** TAREFAS **
**A)** No trecho de crítica de cinema, qual filme do Khouri é citado como o caso mais claro de julgamento ético desfavorável ao protagonista?
**B)** Repita literalmente a parte do trecho de crítica de cinema que vai de "Dino de Laurentiis, Ridley" até "tão importante assim?", incluindo as duas pontas.

** TRECHO FORNECIDO **
No entanto, o filme supera os problemas com seu vigor dramático. É comum em textos críticos lembrar que nos filmes do Khouri ele se retrata no protagonista, mas isso é muito limitado, pois afinal em vários de seus filmes, mais claramente em "As Amorosas", embora o protagonista tenha estreita ligação com o universo pessoal do autor, a gente pode perceber um julgamento ético nada favorável ao personagem. Nesse, quem é julgado é o espelho do Nuno, o Jack, mas o protagonista é tremendamente amedrontado, um marmanjo decadente traumatizado.

Mas me parece também, retomando a interpretação do filme como um discurso de alguém que se sente dispensável, que o Khouri mais uma vez cria um jogo de espelhos, em que ele tematiza a própria tentativa de estabelecer um contato com o público de um jeito que a este parece apelativo e desagradável. O desencanto de se sentir não mais necessário é um medo de não ser mais reprodutor, mas também de não ser mais produtor. O público de cinema se sente mal com a gratuidade do nu, com o apelo óbvio da beleza que o diretor usa para motivar a discussão. O homem artista tem a coragem de se confessar com medo de não ser necessário, pior, não ser querido, pior ainda, ser visto como desagradável. Khouri parece descobrir desconfortavelmente que o público de cinema mudou muito nos últimos trinta anos e, assim como as suas personagens mulheres, não é possível ter certezas sobre o que o público quer, o que ele deseja. A platéia parece ser tão instável e temperamental quanto suas personagens. A reação do autor é incômoda e discutível, mas demonstra uma sinceridade emocional incrivelmente corajosa.

Texto publicado em setembro de 2001.

Hannibal (2001)

Dino de Laurentiis, Ridley Scott, David Mamet, Anthony Hopkins, Julianne Moore, Ray Liotta. Tanta gente boa, quantos filmes bons a gente não associa a esses nomes? Pois é, mas dinheiro é importante pra todo mundo. Será que é tão importante assim?
"Hannibal" é até um filme que mexe com a gente, deixa nervoso, bravos à eficiência da indústria.

Pena que é uma merda. E de péssimo caráter.

A produção é nota dez, Hopkins está realmente se divertindo naquele papel, e quem sabe dessa vez o de Laurentiis não consegue esquecer que não quis o roteiro do "silêncio dos inocentes"?

Mas não há ética, mister Mamet! Isso é apelação, é jogar com as formas mais baixas de seduzir o espectador. Que já acha estranho que a protagonista do filme tenha mudado de cara, enquanto o canibal continua o mesmo.

Mas pra quê o rosto mutilado do Gary Oldman? É pra fazer a piada de não botar o nome dele nos letreiros? Puxa vida, engraçadíssimo, hein? E porque o canibal não jantou ele? porque assim não tem filme? Ora, que razão nobre... bem, mesmo assim ele continua careteiro.

Não há personagens no filme, nada fica claro sobre o policial italiano, nem sobre o policial americano, só que um quer grana e o outro quer ser sacana. pra que explicar mais, se ninguém quer entender, a gente só quer ver o Hannibal exercitar nosso sadismo?

** DADOS ARMAZENADOS **
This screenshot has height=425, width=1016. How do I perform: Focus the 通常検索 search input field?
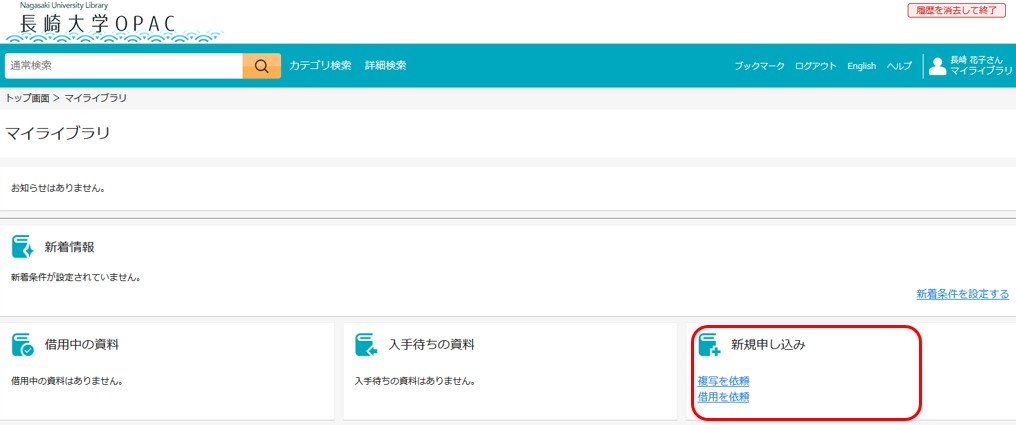tap(123, 66)
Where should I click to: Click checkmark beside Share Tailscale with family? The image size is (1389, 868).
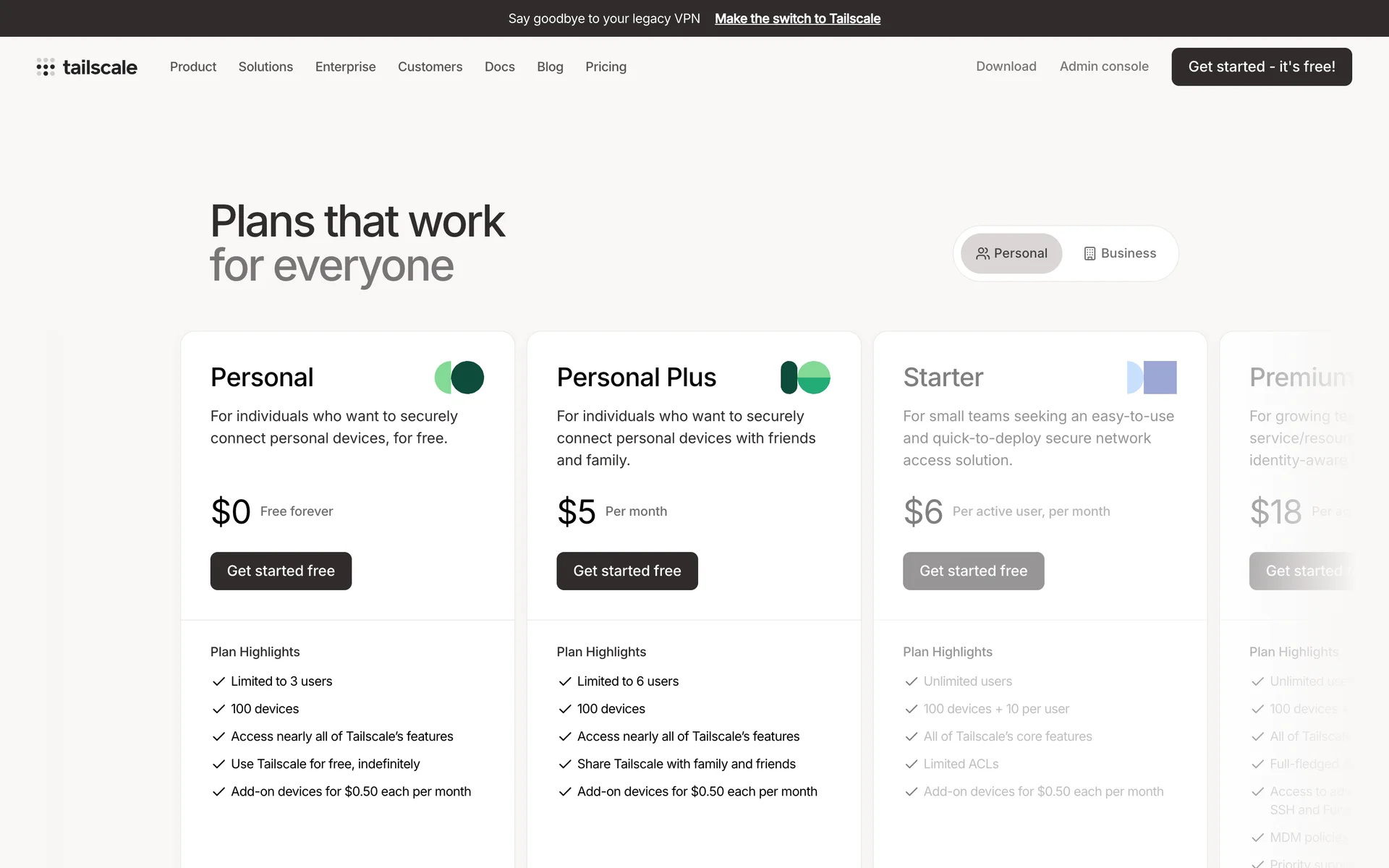click(x=565, y=764)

** RESPOSTAS ESCRITAS **
**A)** "As Amorosas".

**B)**
Dino de Laurentiis, Ridley Scott, David Mamet, Anthony Hopkins, Julianne Moore, Ray Liotta. Tanta gente boa, quantos filmes bons a gente não associa a esses nomes? Pois é, mas dinheiro é importante pra todo mundo. Será que é tão importante assim?